Collected data entries
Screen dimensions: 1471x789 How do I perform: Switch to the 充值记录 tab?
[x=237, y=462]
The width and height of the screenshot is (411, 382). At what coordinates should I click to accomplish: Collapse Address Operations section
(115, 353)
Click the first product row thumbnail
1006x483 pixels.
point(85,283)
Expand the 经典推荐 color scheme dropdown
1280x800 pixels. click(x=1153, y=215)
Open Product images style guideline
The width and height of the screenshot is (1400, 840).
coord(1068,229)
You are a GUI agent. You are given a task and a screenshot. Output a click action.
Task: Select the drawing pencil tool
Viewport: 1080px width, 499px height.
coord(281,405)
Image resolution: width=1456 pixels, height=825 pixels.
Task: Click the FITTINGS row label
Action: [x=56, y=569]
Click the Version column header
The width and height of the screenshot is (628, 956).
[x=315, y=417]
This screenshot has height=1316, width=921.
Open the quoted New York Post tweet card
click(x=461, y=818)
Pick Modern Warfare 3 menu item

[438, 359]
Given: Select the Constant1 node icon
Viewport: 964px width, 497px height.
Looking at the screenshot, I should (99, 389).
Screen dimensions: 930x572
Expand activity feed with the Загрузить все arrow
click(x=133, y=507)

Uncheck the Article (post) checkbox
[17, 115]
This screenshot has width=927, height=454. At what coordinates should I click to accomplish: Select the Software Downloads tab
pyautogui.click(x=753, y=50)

> Required action
The records above need to be transcribed in full. Keep every character unchanged.

> Answer for the task
Screen dimensions: 1471x789 How do I perform: Switch to the 充值记录 tab?
[x=237, y=462]
The width and height of the screenshot is (411, 382). At what coordinates should I click to accomplish: Collapse Address Operations section
(115, 353)
Click the first product row thumbnail
1006x483 pixels.
point(85,283)
Expand the 经典推荐 color scheme dropdown
1280x800 pixels. click(x=1153, y=215)
Open Product images style guideline
The width and height of the screenshot is (1400, 840).
coord(1068,229)
You are a GUI agent. You are given a task and a screenshot. Output a click action.
Task: Select the drawing pencil tool
Viewport: 1080px width, 499px height.
coord(281,405)
Image resolution: width=1456 pixels, height=825 pixels.
Task: Click the FITTINGS row label
Action: [x=56, y=569]
Click the Version column header
The width and height of the screenshot is (628, 956).
[x=315, y=417]
This screenshot has height=1316, width=921.
Open the quoted New York Post tweet card
click(x=461, y=818)
Pick Modern Warfare 3 menu item

[438, 359]
Given: Select the Constant1 node icon
Viewport: 964px width, 497px height.
Looking at the screenshot, I should (99, 389).
Screen dimensions: 930x572
Expand activity feed with the Загрузить все arrow
click(x=133, y=507)

Uncheck the Article (post) checkbox
[17, 115]
This screenshot has width=927, height=454. At what coordinates should I click to accomplish: Select the Software Downloads tab
pyautogui.click(x=753, y=50)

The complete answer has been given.